Kasrils also lauded the efforts of the German left for organizing a peace movement and prioritizing people’s interests over the ongoing warmongering.
Speaking from Brazil, Stephanie Weatherbee, a member of the Secretariat of the International Peoples’ Assembly, noted that the understanding of non-alignment should not be reduced to foreign policy standpoints of different countries.
Weatherbee highlighted that non-alignment also has to do with national policy issues of different countries. “One of the characteristics of unipolarity and US hegemony is that it insists upon the rest of the world, particularly the peripheral economies, making their national interests and economic development subservient to US economic interests,” she added.
“So when a country’s national economy chooses to prioritize their own economic development, domestic or national process, that too contributes to the non-alignment policy.”
Ukraine: A salutary lesson
Dağdelen stated how the ongoing confrontations by Western governments and the emerging powers like China, were exacerbated in recent years through the war in Ukraine, where the US and its allies have led a proxy war against Russia.

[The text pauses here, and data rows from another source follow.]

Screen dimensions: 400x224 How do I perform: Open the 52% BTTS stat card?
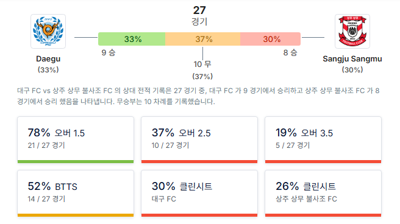tap(76, 194)
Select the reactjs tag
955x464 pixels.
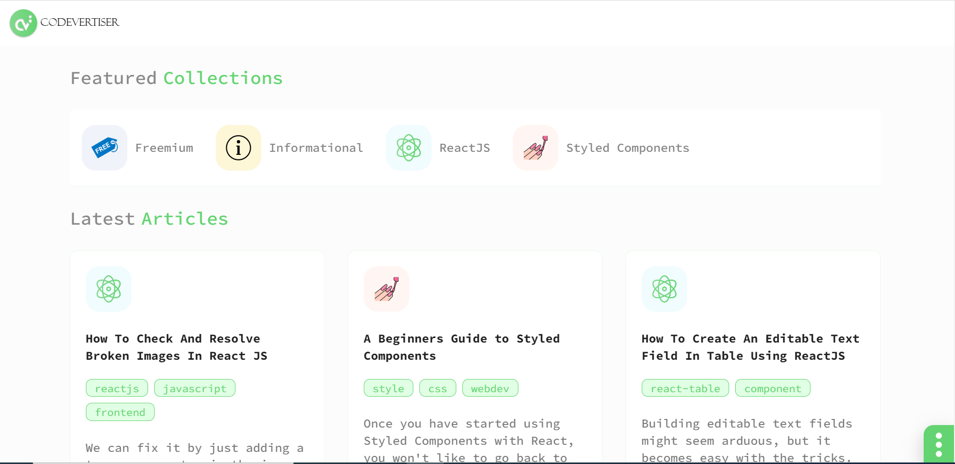pos(117,388)
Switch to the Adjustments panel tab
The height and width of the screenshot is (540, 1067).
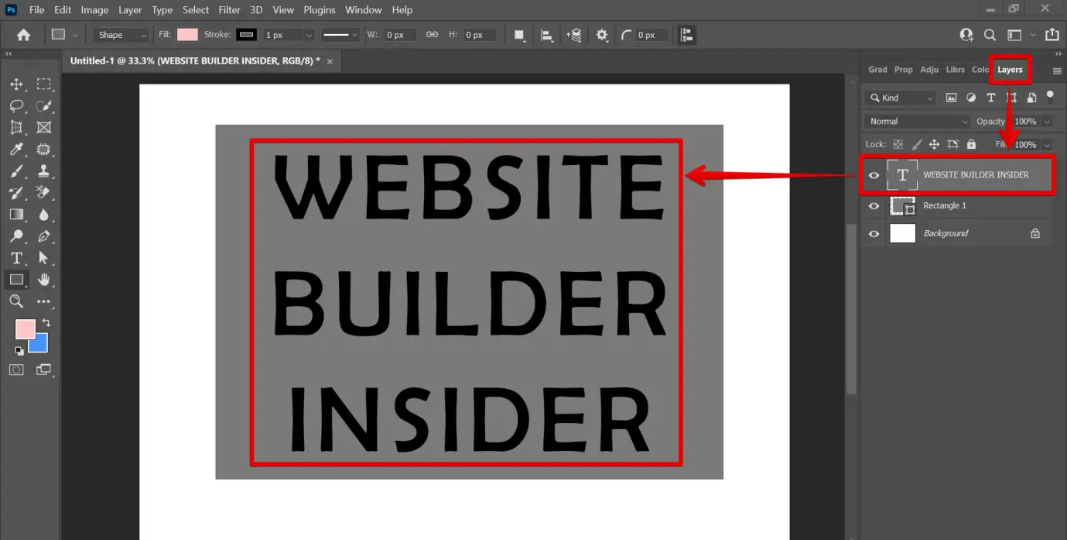tap(928, 69)
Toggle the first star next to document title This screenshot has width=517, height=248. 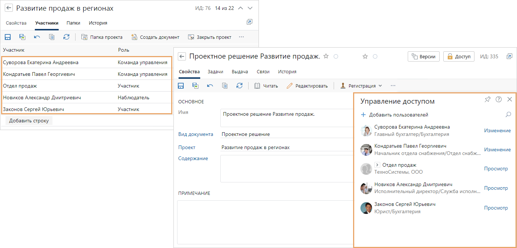tap(326, 56)
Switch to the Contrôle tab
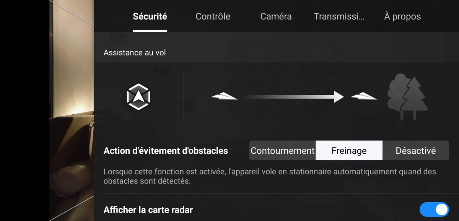Viewport: 459px width, 221px height. (213, 16)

She pointed out how the German and European involvement in the war came at a tremendous cost to the national interests of the countries involved.
She illustrated these costs borne by the populations of Europe, by the fact these countries have suffered recession and massive wage losses, including Germany where workers lost around 4% in real wages, the highest since the end of the Second World War.
Srujana Bodapati, an India-based economist at the Tricontinental, added that similar costs may await countries like India, whose governments are increasingly instigated by the US as part of its confrontations with China.
“The US wants to use India in exactly the same way that it is using Ukraine against Russia,” Srujana said, highlighting the unequal terms of an alliance with the US and the destruction borne by Ukraine in its confrontation with Russia.
“The US wants India to militarily confront China at some point, but the fate awaiting India in doing so is clear to us. So, in a way this tragedy (of Ukraine) is in a way a salutary lesson for us.”
She further commented on how Europe continues to suffer and pay a heavy cost for their confrontations with Russia, echoing Dağdelen’s words, with the example of the destruction of the Nord Stream pipeline which impacted a major energy source to Germany and others in the region and very little was done to bring those responsible to justice.
“Being a US ally, is an oxymoron,” she added. “Being an ally brings destruction upon ourselves.”